Geek Slack

Learn Numerical Python
    About Lesson


    NumPy Splitting Arrays


    NumPy Splitting Arrays

    Splitting arrays in NumPy allows you to divide an array into multiple sub-arrays. This is useful for various data manipulation tasks. NumPy provides several functions to split arrays.

    Splitting Arrays with split()

    The numpy.split() function splits an array into multiple sub-arrays as specified.

    Example: Splitting a 1-D Array

    import numpy as np
    
    # Creating a 1-D array
    arr = np.array([1, 2, 3, 4, 5, 6])
    
    # Splitting the array into 3 sub-arrays
    result = np.split(arr, 3)
    print(result)
    # Output: [array([1, 2]), array([3, 4]), array([5, 6])]

    Example: Splitting a 2-D Array

    import numpy as np
    
    # Creating a 2-D array
    arr = np.array([[1, 2, 3], [4, 5, 6], [7, 8, 9], [10, 11, 12]])
    
    # Splitting the array into 2 sub-arrays along axis 0
    result = np.split(arr, 2)
    print(result)
    # Output:
    # [array([[1, 2, 3],
    #        [4, 5, 6]]), array([[ 7,  8,  9],
    #        [10, 11, 12]])]

    Horizontal Split

    The numpy.hsplit() function splits an array into multiple sub-arrays horizontally (column-wise).

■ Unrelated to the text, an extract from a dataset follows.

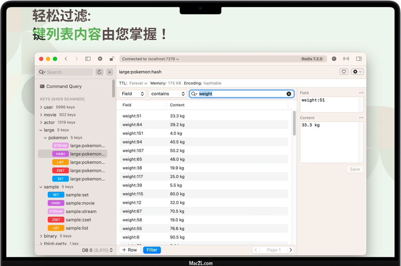Add a new key with plus button
401x266 pixels.
click(x=110, y=72)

    Example: Horizontal Split

    import numpy as np
    
    # Creating a 2-D array
    arr = np.array([[1, 2, 3, 4], [5, 6, 7, 8]])
    
    # Splitting the array into 2 sub-arrays horizontally
    result = np.hsplit(arr, 2)
    print(result)
    # Output:
    # [array([[1, 2],
    #        [5, 6]]), array([[3, 4],
    #        [7, 8]])]

    Vertical Split

    The numpy.vsplit() function splits an array into multiple sub-arrays vertically (row-wise).

    Example: Vertical Split

    import numpy as np
    
    # Creating a 2-D array
    arr = np.array([[1, 2, 3, 4], [5, 6, 7, 8]])
    
    # Splitting the array into 2 sub-arrays vertically
    result = np.vsplit(arr, 2)
    print(result)
    # Output:
    # [array([[1, 2, 3, 4]]), array([[5, 6, 7, 8]])]

    Depth Split

    The numpy.dsplit() function splits an array into multiple sub-arrays along the third axis (depth).

    Example: Depth Split

    import numpy as np
    
    # Creating a 3-D array
    arr = np.array([[[1, 2, 3], [4, 5, 6]], [[7, 8, 9], [10, 11, 12]]])
    
    # Splitting the array into 3 sub-arrays along the depth
    result = np.dsplit(arr, 3)
    print(result)
    # Output:
    # [array([[[ 1],
    #         [ 4]],
    #
    #        [[ 7],
    #         [10]]]), array([[[ 2],
    #         [ 5]],
    #
    #        [[ 8],
    #         [11]]]), array([[[ 3],
    #         [ 6]],
    #
    #        [[ 9],
    #         [12]]])]

    Conclusion

    Splitting arrays in NumPy is an essential operation for data manipulation. Whether you’re splitting arrays horizontally, vertically, or along the depth, NumPy provides a variety of functions to efficiently divide arrays into sub-arrays.